Oak Hill resident George Rocha shows off a portrait completed by art student America Ordonez.

During her junior year of high school, America Ordonez stepped into Oak Hill Nursing and Rehabilitation Center for the first time, armed with a camera, a sketch pad and a box full of paints.

Almost a year later, she delivered carefully shaded portraits to four residents, all of whom she’d disarmed with her artist’s focus while capturing their personal details with watercolors and acrylics.

The process was therapeutic for the skilled nursing residents, and for Ordonez.

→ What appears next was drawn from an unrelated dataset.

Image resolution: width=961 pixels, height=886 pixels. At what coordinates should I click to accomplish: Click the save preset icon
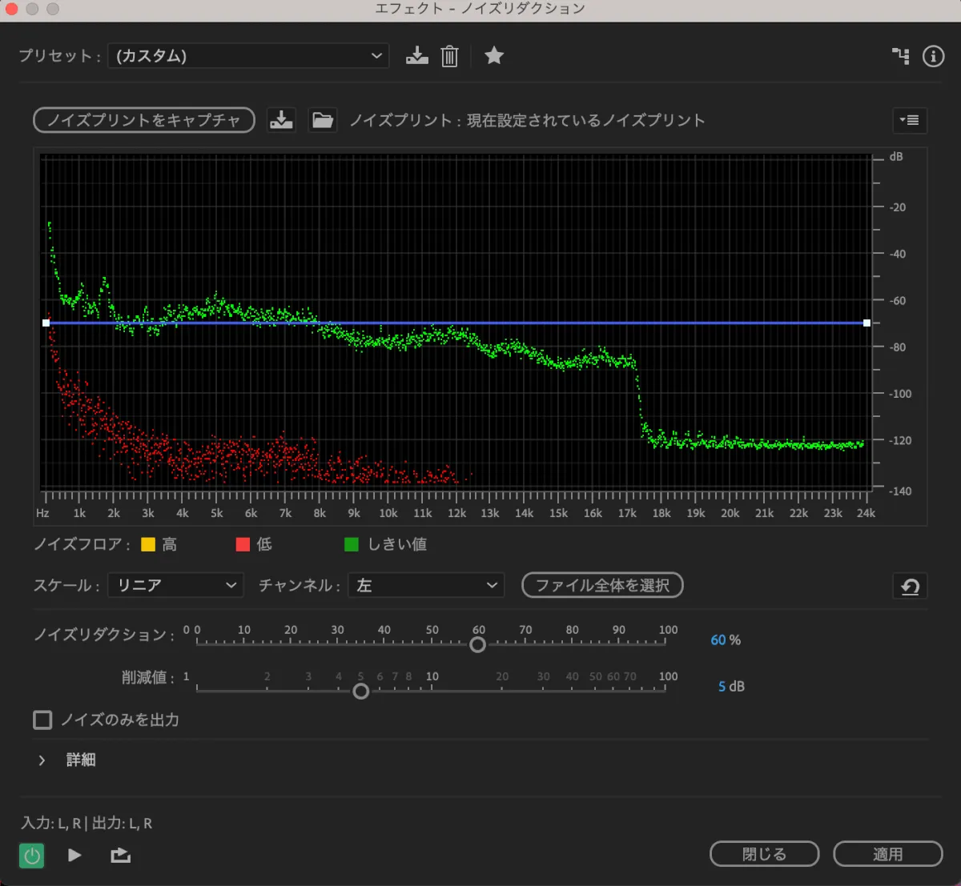pyautogui.click(x=416, y=56)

Three years ago, the teenager made a solitary 1,300-mile trip from Guatemala to join her mother in the United States. She tells a story of abuse at her father’s hands. When she fled to protect herself, she had to leave behind several younger siblings.

Ordonez spent her 16th birthday at an immigration center while officials with the U.S. Immigration and Naturalization Service launched her effort to gain citizenship.

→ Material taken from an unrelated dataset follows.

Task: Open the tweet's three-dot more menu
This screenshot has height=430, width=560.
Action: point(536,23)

But once reunited with her mother for the first time since she age 2, Ordonez became a straight-A student at Pawtucket, RI’s Blackstone Academy Charter.

Her school connected her with Oak Hill, which matched her with residents whom staff there thought would enjoy sitting for the young artist.

“It took a little longer for her to finish them because of some of things happening in her life, and because she is a perfectionist,” Oak Hill Recreation Director DeLaina Richard told McKnight’s. “But when she presented them to the residents, oh, your heart just swelled.”

Resident Ann Trinko with her portrait.
Resident Ann Trinko shows her likeness.

Richard started her job at Oak Hill in the midst of Ordonez’s project, and when she learned the young woman’s backstory, she reached out to local media to help share it with the community.

“I enjoy thinking about their lives while I paint,” Ordonez told TV station WPRI in June. “Maybe it helps them, too, as they miss their family … It’s nice here [at Oak Hill] and they might think, ‘Oh, wow! This is me. This is me on paper with colors.’ ”

Richard is in the process of having the residents’ portraits framed for their rooms, though at least one has asked to keep her picture off the wall so that she can hold it.